The company's ADRs fell 1.3 percent, or $3.66, to $288.70 in Nasdaq Stock Market trading before the earnings release.
Third-Quarter Forecast
For the third-quarter, Baidu forecast sales of as much as 935 million yuan. That compares with the 907 million yuan median of 12 analysts' estimates compiled by Bloomberg.
Baidu's share of the Chinese Internet search market rose to 64.4 percent in the second quarter from 58 percent a year earlier, according to research firm Analysys International. Google's share rose to 26.1 percent from 23 percent while Yahoo! Inc.'s fell to 5.5 percent from 11.6 percent, the Beijing-based researcher said.
Beijing-based Baidu had more than 181,000 advertising customers in the quarter, a 12 percent increase from the previous three months. Average revenue per customer increased 22 percent to 4,400 yuan from the first quarter.

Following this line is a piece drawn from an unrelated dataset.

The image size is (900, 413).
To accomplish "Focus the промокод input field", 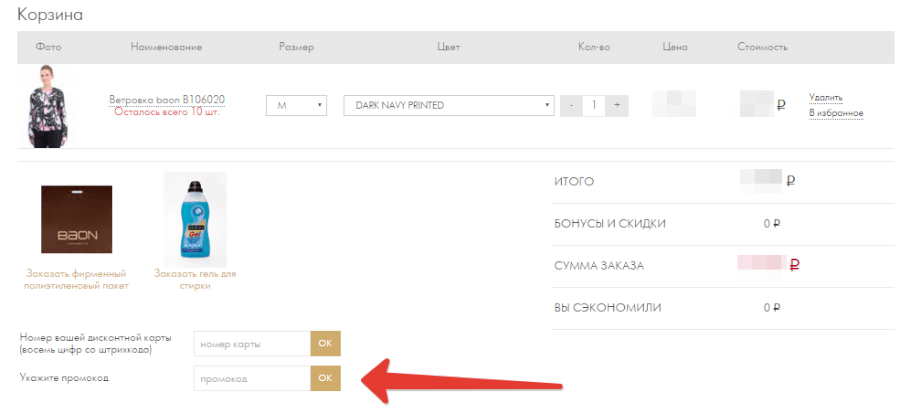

Total operating costs rose 93 percent to 526.3 million yuan.
Sales of online advertising linked to search results in China may surge more than sixfold to 22.3 billion yuan in 2011 from 3.7 billion yuan last year, according to estimates by Credit Suisse Group AG. Total online ad sales in China may quadruple to 45 billion yuan in 2011 from 10.4 billion yuan, the bank said.
China passed the U.S. in February to become the world's biggest Internet market with 221 million users, the state-run Xinhua News Agency reported. The nation may have 406 million Web users by 2010, more than the total population of the U.S., Credit Suisse estimates.